No one has ever won the ‘modern’ Grand Slam in the same year. The Open Championship is July 16-19 at St. Andrews Old Course.

He is the youngest to win two majors since Gene Sarazen in 1922 and youngest to win the Open since Bobby Jones in 1923.

It’s not as though Spieth didn’t earned his victory. He made a dramatic 25-foot putt on 16 for what seemed to be the clinched as it gave him a 3-stroke lead at the time. He then double-bogeyed the par-3 17th while Johnson birdied 16, drawing the two back within one.
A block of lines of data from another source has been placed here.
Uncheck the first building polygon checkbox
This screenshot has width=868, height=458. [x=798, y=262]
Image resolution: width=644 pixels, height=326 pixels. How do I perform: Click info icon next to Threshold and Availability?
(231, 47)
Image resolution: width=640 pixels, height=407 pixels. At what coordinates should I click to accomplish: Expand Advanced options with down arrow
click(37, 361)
Then on 18 – a hole in which Spieth called on Friday when it was switched for one round to a 525-yard, par-4 “the dumbest hole I’ve ever played” – he hit an exquisite drive down the middle, avoiding bunkers on both sides. His approach rolled along the back perimeter, carefully avoiding the thick rough, then toward the hole, resting about 20 feet away for an eagle opportunity.  He missed that putt but birdied the hole to give him his one-stroke edge.

“It (drive) got right up there on the up-slope, I couldn’t have placed it in a better spot,” said Spieth. “The next 3-wood, very, very pure. Any little bit of breeze up there held it up.  How undeserving maybe after I played 17, that break was on 18, for it to funnel down and then to stay up by a foot on that ledge, I just wanted to get a good putt.”
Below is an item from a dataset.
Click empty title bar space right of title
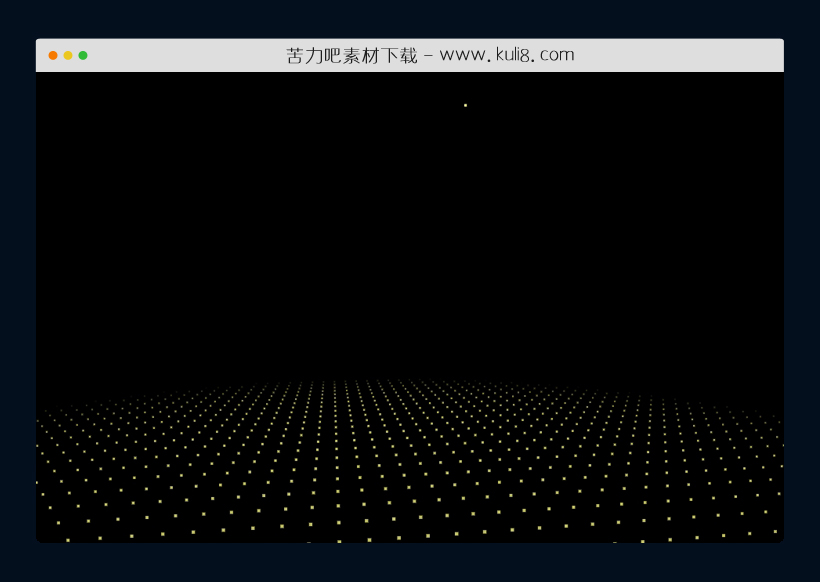Screen dimensions: 820x582 (x=680, y=55)
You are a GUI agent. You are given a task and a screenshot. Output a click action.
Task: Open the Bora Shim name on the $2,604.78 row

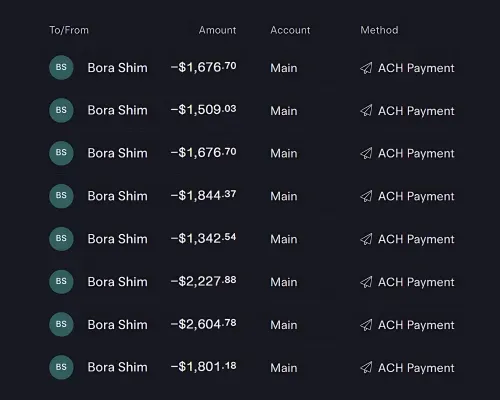click(x=118, y=325)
“When I finished I was just hoping to be playing (Monday).”

Johnson, the third round co-leader, shot even par and finished in a tie for second with Louie Oosthuizen, who scorched the back nine with a 29. It was the lowest score for nine holes in the history – 114 previous tournaments – of the U.S. Open and burned-out greens that were panned by most of the competitors.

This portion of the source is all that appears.